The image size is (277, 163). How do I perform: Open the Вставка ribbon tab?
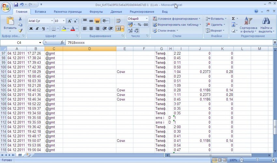pyautogui.click(x=40, y=12)
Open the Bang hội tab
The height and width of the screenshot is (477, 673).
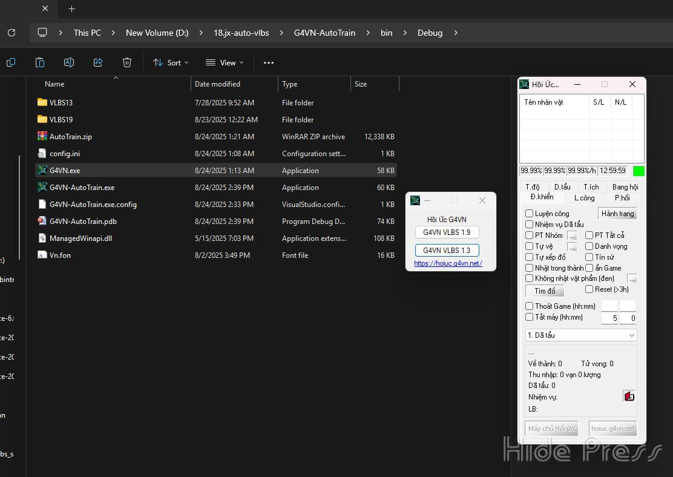coord(625,187)
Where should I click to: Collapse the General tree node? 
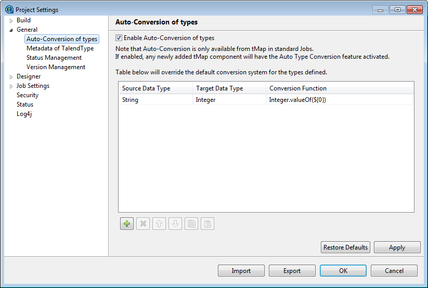(x=11, y=30)
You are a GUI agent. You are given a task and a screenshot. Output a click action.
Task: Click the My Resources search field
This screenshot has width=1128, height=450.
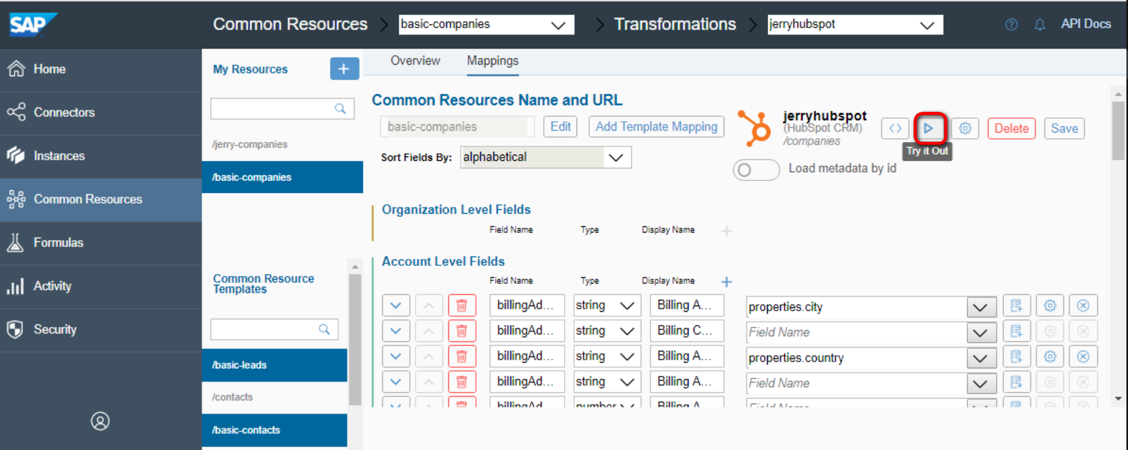coord(275,109)

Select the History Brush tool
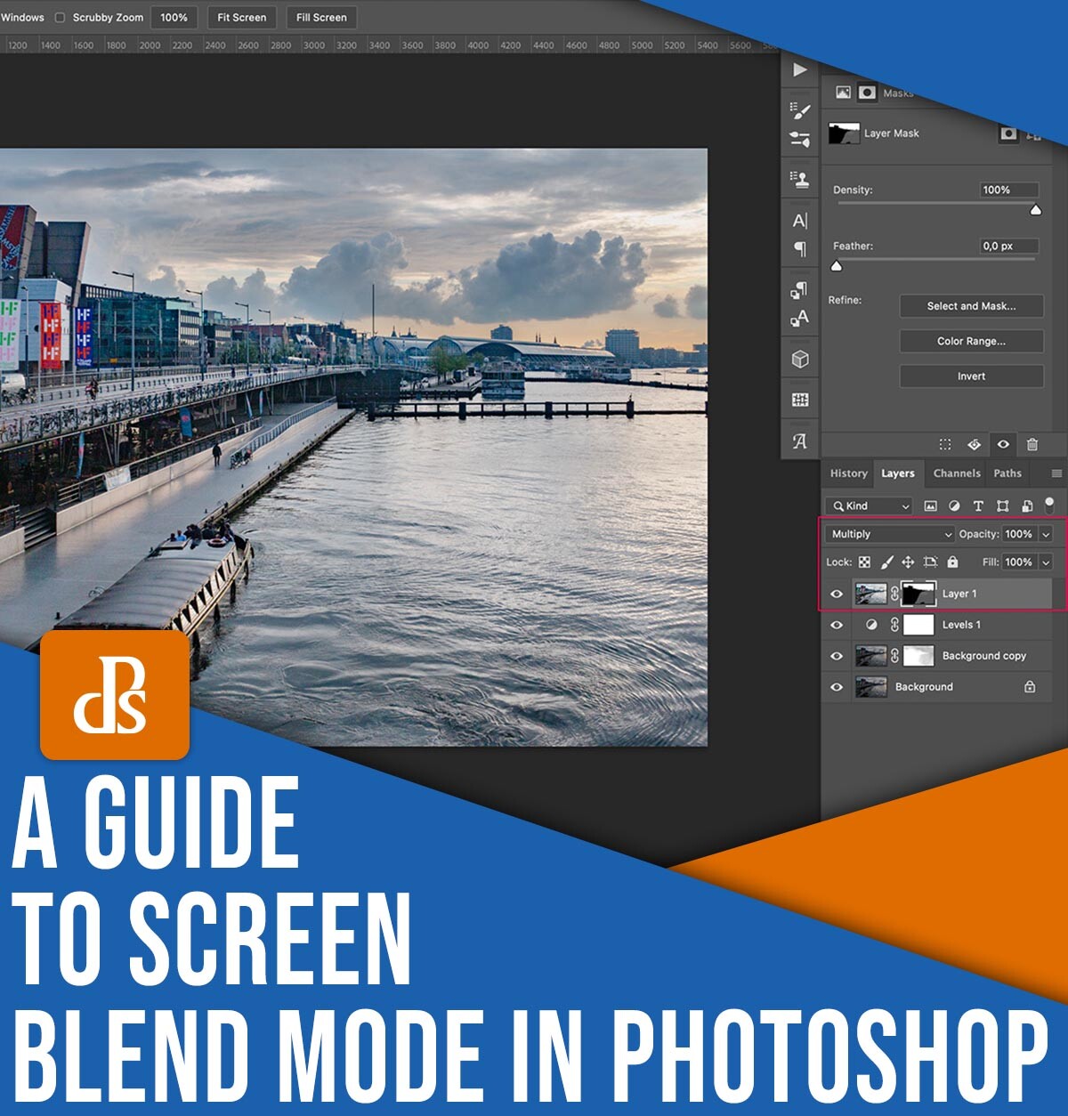tap(798, 109)
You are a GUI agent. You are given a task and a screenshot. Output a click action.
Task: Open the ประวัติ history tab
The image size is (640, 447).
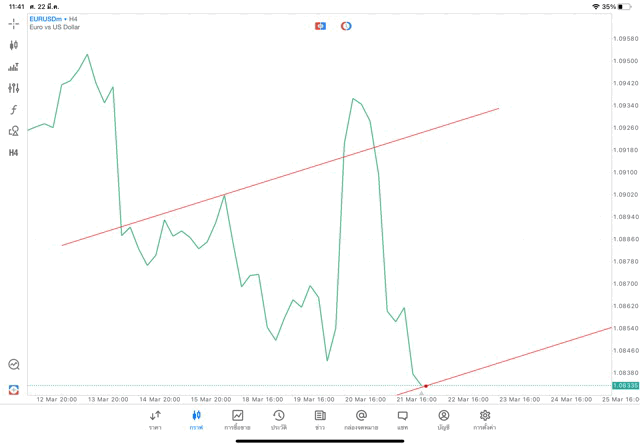coord(279,420)
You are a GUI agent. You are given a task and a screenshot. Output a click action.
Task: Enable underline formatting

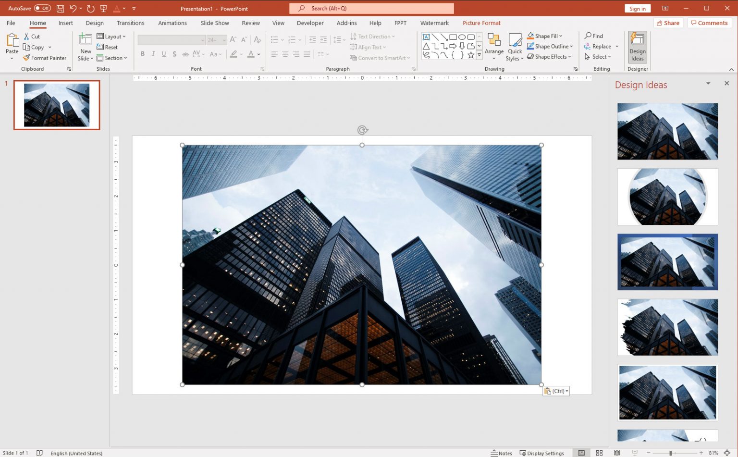[x=163, y=54]
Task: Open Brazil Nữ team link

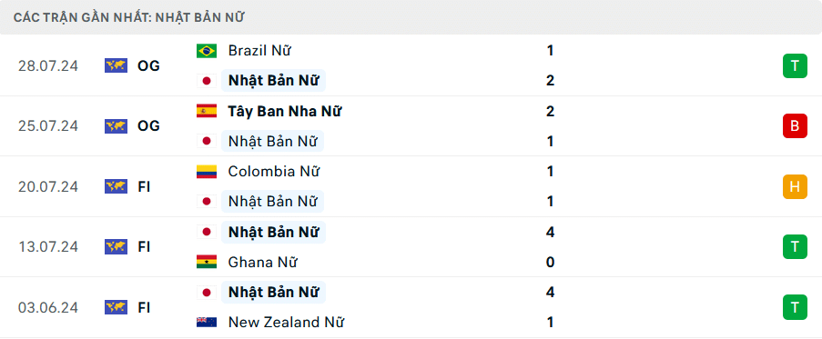Action: point(259,51)
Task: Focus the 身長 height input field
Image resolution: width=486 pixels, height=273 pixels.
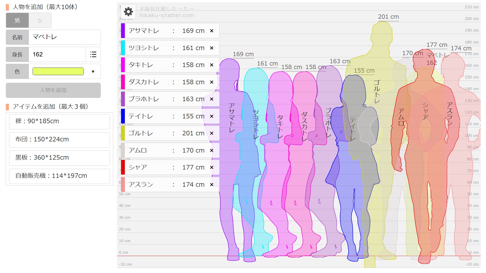Action: pyautogui.click(x=57, y=54)
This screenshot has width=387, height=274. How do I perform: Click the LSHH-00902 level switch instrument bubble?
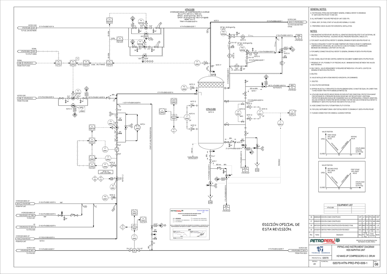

==================================================

▶ [WORK TO BE COMPLETED] Reproduce the listing above word for word, from start to end, omitting the pictures.

▶ [FULL OUTPUT]
The image size is (277, 163). How do I perform: Open the Вставка ribbon tab?
pyautogui.click(x=40, y=12)
Open the Bang hội tab
The height and width of the screenshot is (477, 673).
coord(625,187)
Where should I click to: Collapse the General tree node? 
(x=11, y=30)
You are a GUI agent. You are given a task and a screenshot. Output a click action.
Task: Click the My Resources search field
This screenshot has width=1128, height=450.
coord(275,109)

Select the History Brush tool
tap(798, 109)
You are a GUI agent. You are given a task and a screenshot. Output a click action.
Task: Open the ประวัติ history tab
The image size is (640, 447).
coord(279,420)
You are a GUI agent. You are given a task and a screenshot. Output a click action.
Task: Enable underline formatting

[x=163, y=54]
Task: Open Brazil Nữ team link

Action: point(259,51)
Task: Focus the 身長 height input field
Image resolution: width=486 pixels, height=273 pixels.
Action: pyautogui.click(x=57, y=54)
This screenshot has width=387, height=274. How do I perform: Click the LSHH-00902 level switch instrument bubble?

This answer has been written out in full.